Tuesday, March 24

Actress and ’90s icon Christina Applegate is known for many roles, but especially as Kelly Bundy, the edgy, “dumb blonde” in the controversial and beloved sitcom, Married… with Children. In the last few years, the 54-year-old has largely retreated from the spotlight and public life after being diagnosed with multiple sclerosis, a condition that makes her feel as if she is “on a three‑day‑long sleepless bender,” she writes in her recently released memoir.

Emotional and honest, sometimes dark and often funny, You With the Sad Eyes is a raw and revealing portrait of the actress. Applegate paints a vivid picture of her messy trauma-filled childhood and coming of age while becoming a TV star. She unpacks her complicated entanglements with men, the emotional toll of enduring devastating illnesses, but also the joy, surprise, and discovery of living her life with admirable bravery.

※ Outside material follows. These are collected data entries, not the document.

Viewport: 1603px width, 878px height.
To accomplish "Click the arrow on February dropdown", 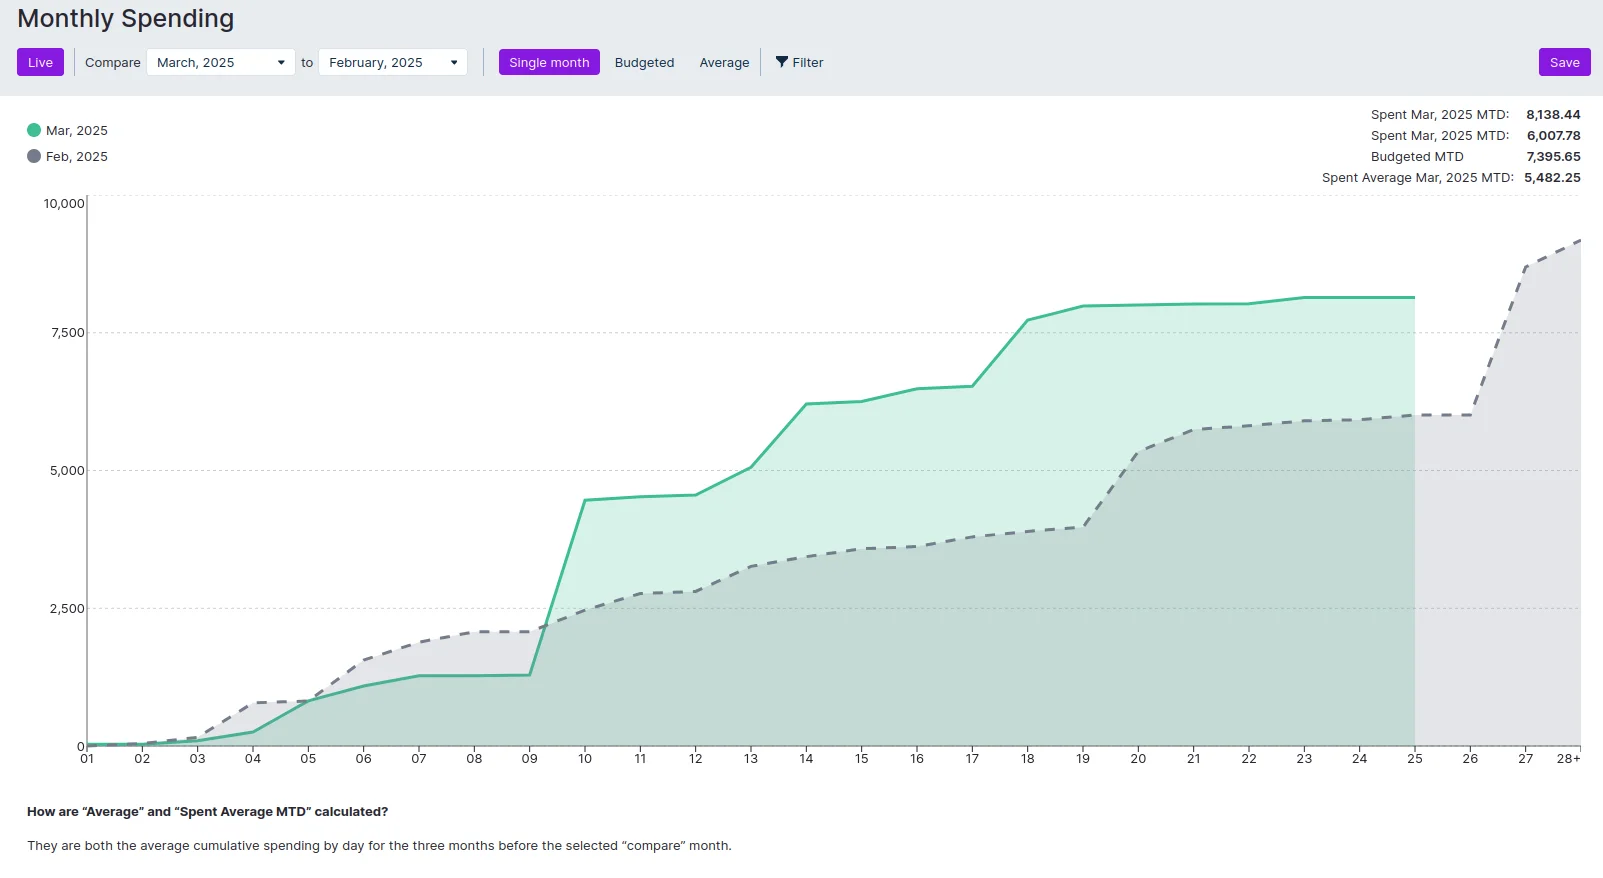I will coord(454,62).
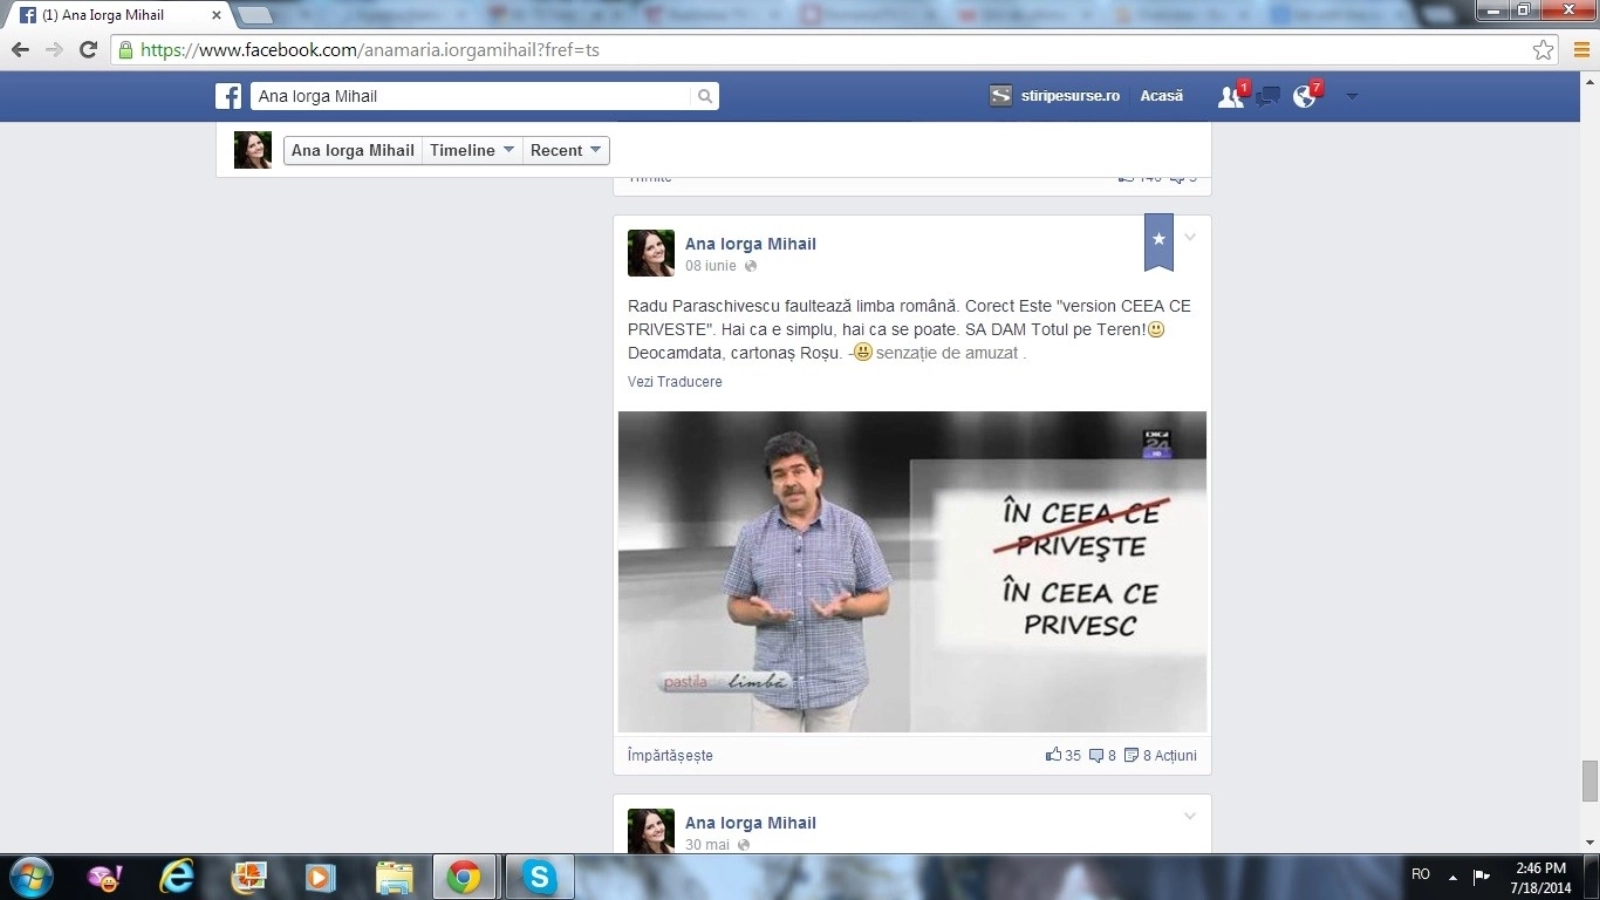This screenshot has height=900, width=1600.
Task: Bookmark this page with star icon
Action: [1543, 50]
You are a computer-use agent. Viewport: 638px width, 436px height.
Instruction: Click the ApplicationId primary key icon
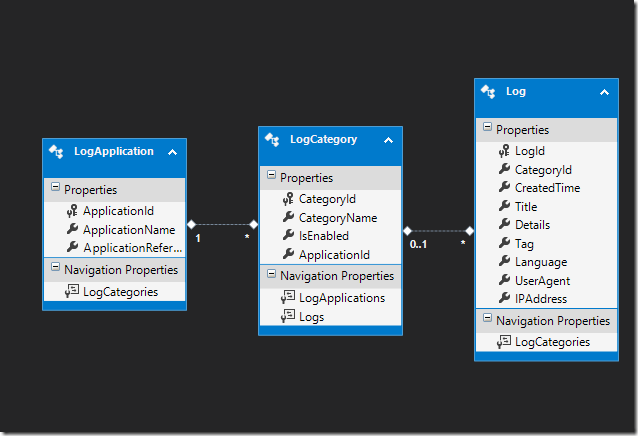coord(71,211)
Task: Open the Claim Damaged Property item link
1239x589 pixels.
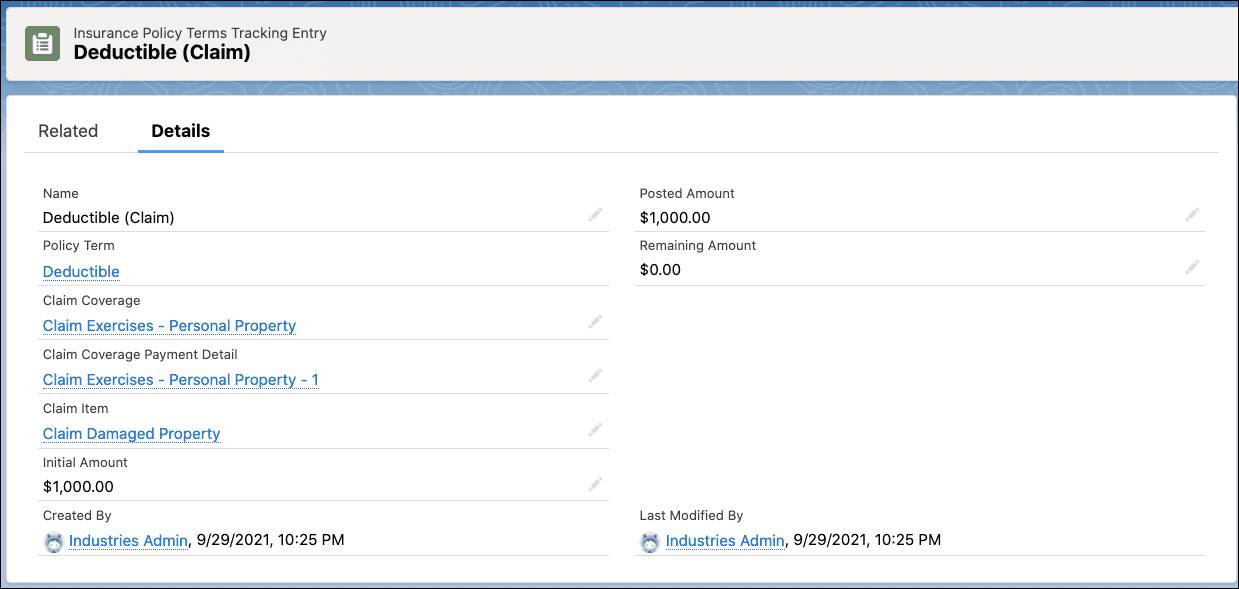Action: click(131, 434)
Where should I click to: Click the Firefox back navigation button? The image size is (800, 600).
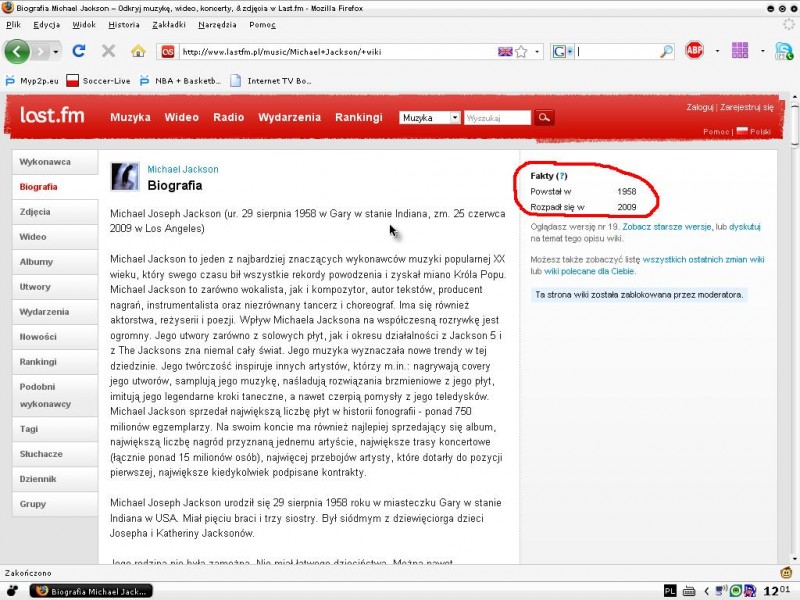pos(19,51)
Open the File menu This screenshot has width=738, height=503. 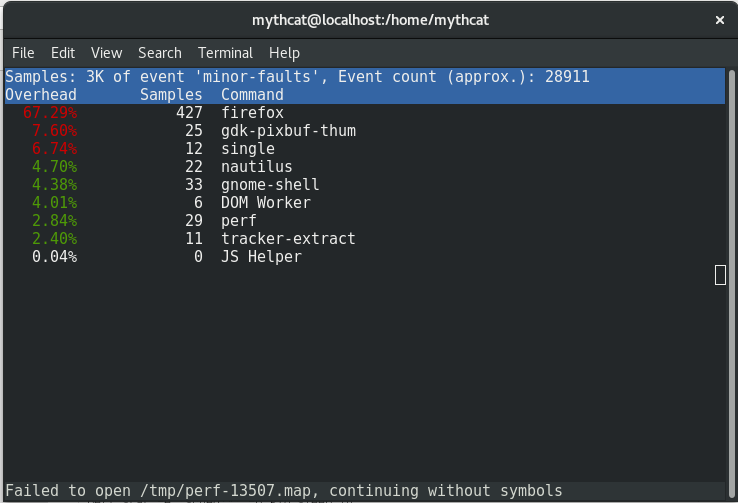point(23,53)
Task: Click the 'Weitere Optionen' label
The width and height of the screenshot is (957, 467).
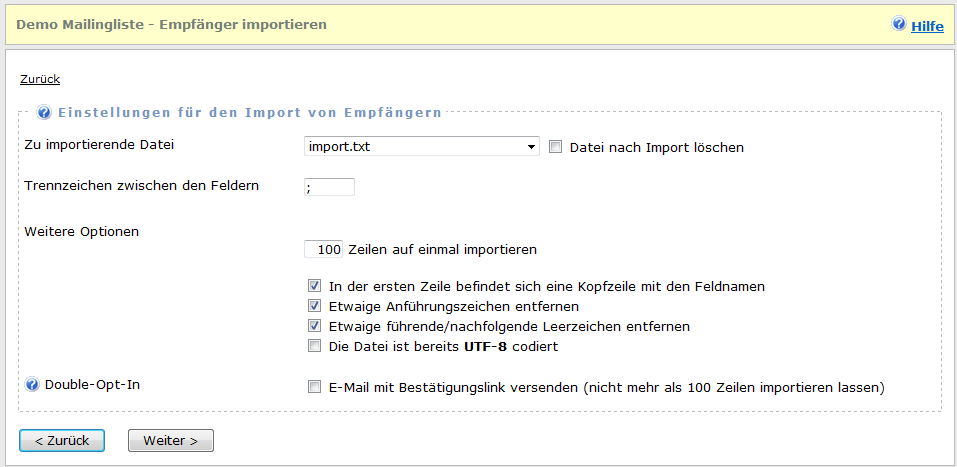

For her book, Applegate mined her memories, but also the journals she has written in since age 13. For years, she hadn’t intended to revisit them, but the challenge of putting her story on the page changed that. “Lucky you—the box is open,” she tells readers in the Preface.

In many ways, Applegate’s memoir is born from the reality that many people with a debilitating chronic illness face. “I no longer care what I say or how I come across or how it makes anyone feel,” she writes. “I don’t have patience for bullshit anymore, no patience for things that are meaningless or merely ‘extra.’ Add to that, I don’t have room for inauthenticity or hidden meanings.”

SELF spoke with Applegate about the process of writing it all down and the truths she has found as she navigates a chapter of life that’s filled with a new kind of uncertainty—but also, thankfully, the love and community she has always hungered for.

SELF: Your memoir is incredibly powerful. Can you tell us why you decided to write this book, and why now?

Christina Applegate: I have nothing else to do. Seriously, I’m just sitting here. Maybe it was time to turn off Bravo for a couple years. I was approached, and someone said, “Did you ever feel like writing a book?” And I was like, “Well, I’ve got a lot to say, so let’s do it. Let’s go there. Let’s write it down. Let’s get it out. Let’s puke it out!”

I’m gathering that you’ve always been a writer because you include so much material from your journals in your book. What role has journaling played in your life?

Probably a huge one with helping me with writing and how to use words in a beautiful way. When I would journal, I would write about what had happened that day or all the thoughts and stream of consciousness. And then I would always write a poem, a poem that would come from wherever that would end up being about that day, the experiences that I was having. So I was constantly writing poetry. There’s hundreds and hundreds and hundreds of poems in my journals that come right after a sad story or a happy story or whatever. So it definitely has built up that writing muscle, I believe, in order to be able to write my book.

How many journals have you filled?

Probably, like, 15 at least. They’re thick. And they’re full and some of them are completely falling apart. And yeah, they are in a locked box, just like my memories.

Image may contain Christina Applegate Adult Person Formal Wear Blonde Hair Sword Weapon Clothing Suit and Face

Matt Winkelmeyer/Getty Images

What advice do you give to people who are struggling with their health, emotional or relationship challenges, or trauma? What are some tips you give people who are trying to process really difficult things?

It’s so weird. I don’t have any advice. It’s like I’m still trying to figure it out myself, but maybe we can all figure it out together if we talk about it enough. But I’m still not on the other side of acceptance with my disease. Self-worth is really huge. I think I’d love to go and shake all the girls with anorexia, but at the same time, I totally understand how that can take over your mind, your body, your soul, and everything like that. But if I could just be like, “Food is amazing. Love food. It’s important… You’re beautiful,” that would be helpful, I suppose.

What has it been like doing media for your book and talking about all of your experiences?

Well, I have to say that during the time that I was doing the on-camera stuff, I had the worst flu I’ve ever had in my life. So that was my challenge: to get me through the day. I was in a bad [MS] flare, and then also insanely sick, and I’ve never had to push through like that. So there you go. That’s how it felt. I don’t even know what they were asking me. I don’t know what I was saying. I was just like, “Don’t die right here. You don’t want to die on Jimmy Kimmel.”

Are there any other projects you have planned for the future?

I’m looking forward to not doing anything for a bit, going back to my Bravo shows, but also I’m creating this community called Next in MS. And that’s going to be easy because it’s just getting together with people and talking about the real stuff that goes on with our disease. It’s an online community, but it’s going to be with me. I’m not a good mediator, so it’s not going to be like that. It will be raw, just get in there, get honest, talk freely, and say as many cuss words as you want.

This interview has been edited and condensed for length and clarity.